Each line of the data below holding the word "result" must be copied.

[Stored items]
----------

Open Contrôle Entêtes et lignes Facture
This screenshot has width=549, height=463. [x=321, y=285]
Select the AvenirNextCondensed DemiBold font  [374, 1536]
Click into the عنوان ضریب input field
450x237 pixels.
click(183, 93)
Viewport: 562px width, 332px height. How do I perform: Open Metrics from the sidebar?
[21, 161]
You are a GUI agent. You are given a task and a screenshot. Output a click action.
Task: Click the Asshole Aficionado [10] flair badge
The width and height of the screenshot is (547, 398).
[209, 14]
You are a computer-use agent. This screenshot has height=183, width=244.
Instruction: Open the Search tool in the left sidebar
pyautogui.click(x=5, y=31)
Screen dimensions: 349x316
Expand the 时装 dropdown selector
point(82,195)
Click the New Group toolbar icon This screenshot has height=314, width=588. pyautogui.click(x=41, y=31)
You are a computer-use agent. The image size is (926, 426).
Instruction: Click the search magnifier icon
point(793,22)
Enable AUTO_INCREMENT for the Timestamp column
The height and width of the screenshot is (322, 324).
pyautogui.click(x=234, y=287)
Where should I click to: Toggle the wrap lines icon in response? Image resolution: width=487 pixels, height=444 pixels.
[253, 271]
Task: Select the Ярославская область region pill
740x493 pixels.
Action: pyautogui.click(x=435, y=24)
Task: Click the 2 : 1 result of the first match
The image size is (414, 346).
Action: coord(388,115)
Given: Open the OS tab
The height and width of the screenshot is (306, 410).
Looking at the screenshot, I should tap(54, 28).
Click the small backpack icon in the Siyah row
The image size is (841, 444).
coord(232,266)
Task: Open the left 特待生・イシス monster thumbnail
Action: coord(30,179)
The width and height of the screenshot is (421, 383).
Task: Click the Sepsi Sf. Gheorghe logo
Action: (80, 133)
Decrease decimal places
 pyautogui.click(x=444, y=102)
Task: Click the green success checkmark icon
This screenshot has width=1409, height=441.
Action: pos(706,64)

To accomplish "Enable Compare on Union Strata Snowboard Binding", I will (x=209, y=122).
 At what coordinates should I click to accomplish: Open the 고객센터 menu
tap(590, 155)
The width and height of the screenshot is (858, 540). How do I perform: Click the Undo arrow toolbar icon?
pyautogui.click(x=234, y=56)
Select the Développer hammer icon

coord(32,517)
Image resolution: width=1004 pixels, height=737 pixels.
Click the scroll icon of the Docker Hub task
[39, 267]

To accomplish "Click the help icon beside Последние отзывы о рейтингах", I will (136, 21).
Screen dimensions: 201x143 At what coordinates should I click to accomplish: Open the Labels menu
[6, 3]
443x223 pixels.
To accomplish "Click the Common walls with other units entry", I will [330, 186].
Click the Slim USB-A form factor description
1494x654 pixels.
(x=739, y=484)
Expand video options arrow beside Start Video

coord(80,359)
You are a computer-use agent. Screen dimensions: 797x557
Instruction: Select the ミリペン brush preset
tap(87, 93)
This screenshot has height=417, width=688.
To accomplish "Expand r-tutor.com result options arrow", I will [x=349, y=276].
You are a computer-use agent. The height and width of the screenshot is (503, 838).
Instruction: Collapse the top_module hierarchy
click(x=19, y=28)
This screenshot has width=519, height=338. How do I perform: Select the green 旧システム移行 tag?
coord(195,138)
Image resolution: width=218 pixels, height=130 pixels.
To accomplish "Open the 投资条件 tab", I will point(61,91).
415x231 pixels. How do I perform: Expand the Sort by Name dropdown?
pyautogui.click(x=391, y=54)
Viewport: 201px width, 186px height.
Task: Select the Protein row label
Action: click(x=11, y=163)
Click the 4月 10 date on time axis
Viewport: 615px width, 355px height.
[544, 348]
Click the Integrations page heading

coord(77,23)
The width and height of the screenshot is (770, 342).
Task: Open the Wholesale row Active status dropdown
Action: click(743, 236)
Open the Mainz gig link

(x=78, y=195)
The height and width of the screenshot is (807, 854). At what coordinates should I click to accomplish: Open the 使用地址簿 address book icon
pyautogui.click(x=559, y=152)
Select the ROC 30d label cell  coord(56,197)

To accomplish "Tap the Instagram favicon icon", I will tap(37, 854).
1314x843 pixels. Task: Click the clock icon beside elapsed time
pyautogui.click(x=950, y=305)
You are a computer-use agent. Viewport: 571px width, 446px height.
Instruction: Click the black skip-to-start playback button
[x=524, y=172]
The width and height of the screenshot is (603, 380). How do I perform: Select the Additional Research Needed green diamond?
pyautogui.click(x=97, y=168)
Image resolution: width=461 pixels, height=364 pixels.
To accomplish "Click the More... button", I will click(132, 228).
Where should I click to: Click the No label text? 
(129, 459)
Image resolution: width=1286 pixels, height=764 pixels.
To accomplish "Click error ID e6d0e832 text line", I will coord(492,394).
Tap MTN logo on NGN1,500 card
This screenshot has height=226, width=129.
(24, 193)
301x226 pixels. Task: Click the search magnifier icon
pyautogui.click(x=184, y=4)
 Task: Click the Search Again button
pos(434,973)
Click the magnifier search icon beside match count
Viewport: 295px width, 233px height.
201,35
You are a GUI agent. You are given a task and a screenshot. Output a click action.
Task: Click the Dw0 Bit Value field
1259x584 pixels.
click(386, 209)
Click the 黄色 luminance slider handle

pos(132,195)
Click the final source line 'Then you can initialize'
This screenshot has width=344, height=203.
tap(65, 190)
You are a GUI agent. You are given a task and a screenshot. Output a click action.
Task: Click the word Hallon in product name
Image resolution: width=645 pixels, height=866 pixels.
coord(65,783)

----------

Solution to the exercise:
Task: Click the 2 : 1 result of the first match
To accomplish "Expand r-tutor.com result options arrow", I will [x=349, y=276].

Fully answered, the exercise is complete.